Gordo
I can only express a opinion of what I have experienced in a real life production environment. In regards to printing cereal boxes, I imagine any colour analysis over time on those sheets (if any is done at all) would show a fluctuation from the original calibration, especially printing on Packaging board.
I guess its horses for courses, packaging is tight margin work, as long as it looks good, bright etc, then run. The work we print is high end of the market and really did see a change. Im not saying its down to FM print completely, but the current structure of our business, meant we couldn't run FM effectively (as we did before).
We are running a stable hybrid screening with a great print result, so a great business decision.
Yes, you can only express a opinion of what I have experienced in a real life production environment - that's why I said that I it's hard to dispute personal testimony. There may be many reasons why you have had the experience you've shared but that does not necessarily speak to the technology itself and does not reflect typical experience.

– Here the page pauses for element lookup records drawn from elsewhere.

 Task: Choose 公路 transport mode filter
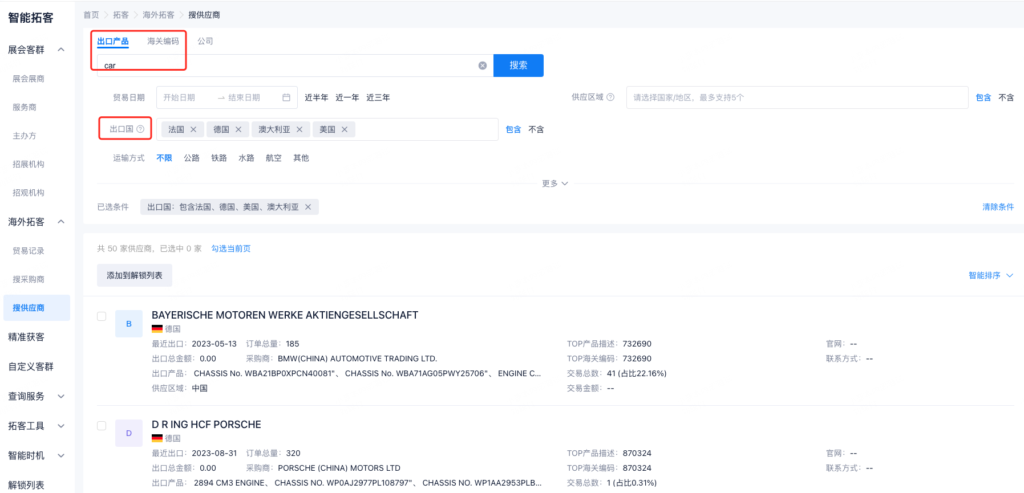[192, 158]
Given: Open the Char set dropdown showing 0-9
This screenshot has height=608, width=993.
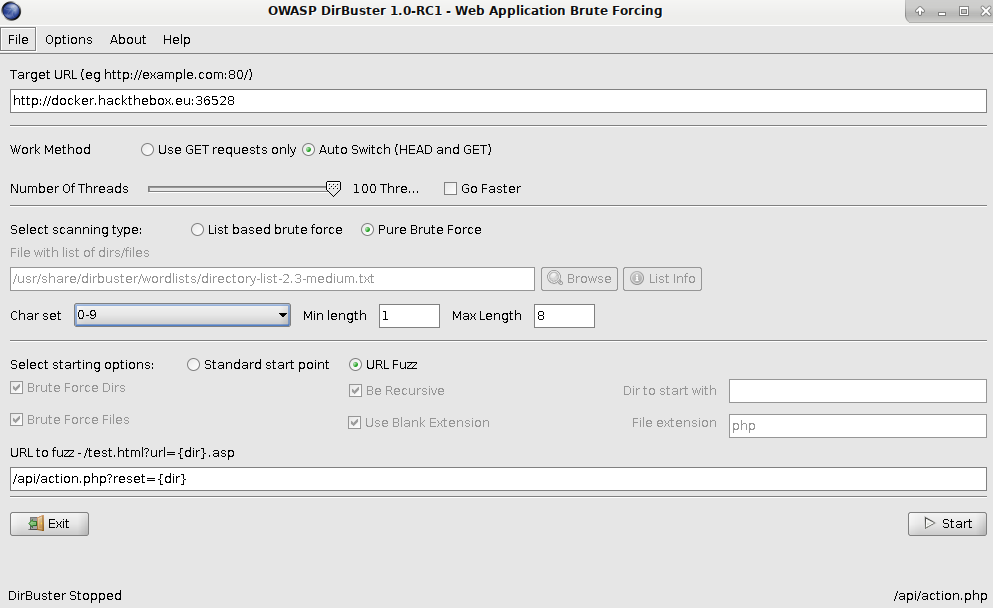Looking at the screenshot, I should [x=182, y=315].
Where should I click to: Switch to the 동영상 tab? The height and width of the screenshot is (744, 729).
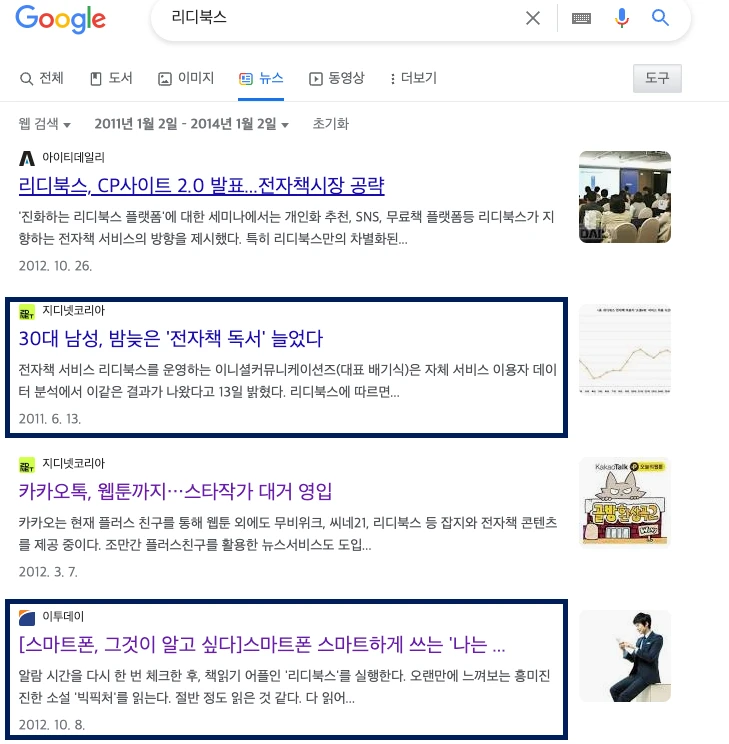tap(336, 78)
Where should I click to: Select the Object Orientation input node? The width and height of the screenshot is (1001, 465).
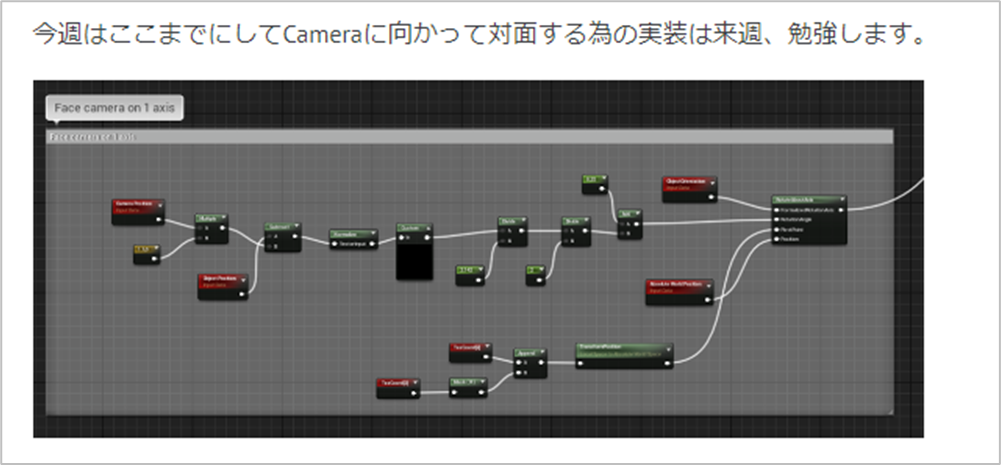(689, 190)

I also can only express a opinion of what I have experienced in a real life production environment (I was once a technical director of a "high-end" sheetfed shop), but I also have the experience of working with FM screening with several hundred shops around the globe.
I just used that press as an example that old presses can, and do, indeed print FM - in that case 25 micron. I could just as easily have listed a bunch of so called "high-end" printers and/or examples that have been running 10 micron for years - and many, many more that run 20 micron.

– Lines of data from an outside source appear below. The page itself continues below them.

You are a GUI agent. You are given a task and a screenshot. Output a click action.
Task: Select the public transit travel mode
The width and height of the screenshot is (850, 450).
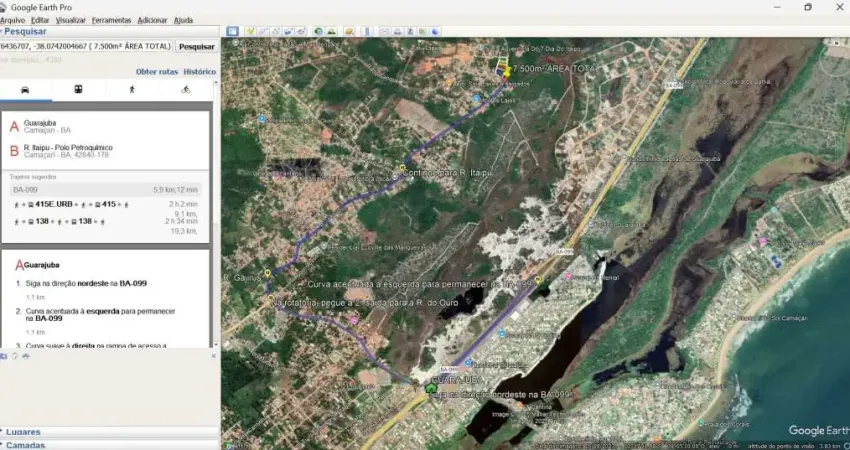point(79,89)
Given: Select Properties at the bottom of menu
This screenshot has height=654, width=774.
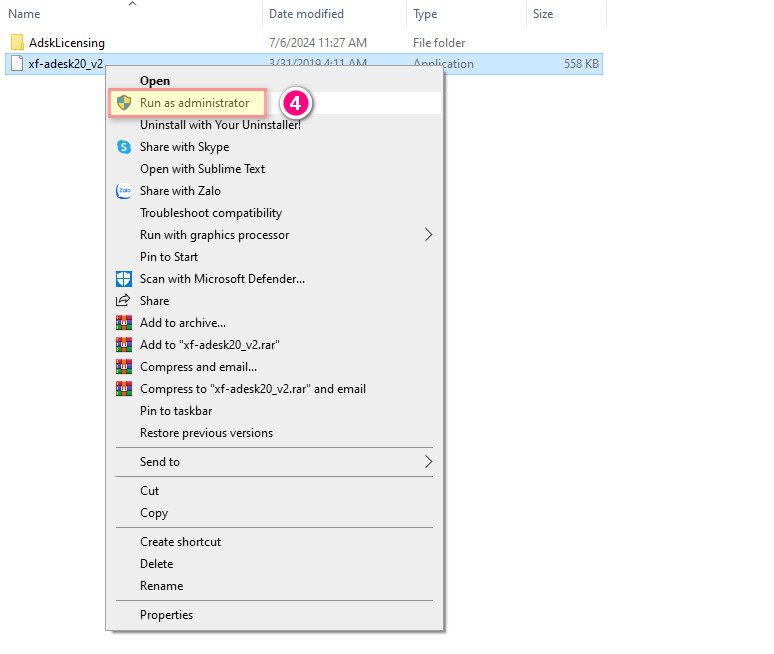Looking at the screenshot, I should coord(166,615).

I'm glad you're running with great results now. My point is that yours is not the typical experience that I've seen - i.e. if a printer can print 400 lpi conventional AM (which is what your hybrid screen actually is) then there should be no issues printing FM. After all, presses do not know how dots are organized AM, FM, XM, etc. - they simply perform according to the size of dots that are on the plate. If you have dot size equivalency then you have press issue equivalency.
best, gordon p
PS, I am not advocating 10 micron FM printing nor am I suggesting that it is easy to implement. What I am advocating is that if there is an ROI greater than the cost of making a change to a print production process then the change should be made. It's a business decision. The technical issues, should they arise, around implementation are seldom difficult to resolve. The human issues (culture, attitude, technical incompetence, resources, etc.) are usually the barrier to success.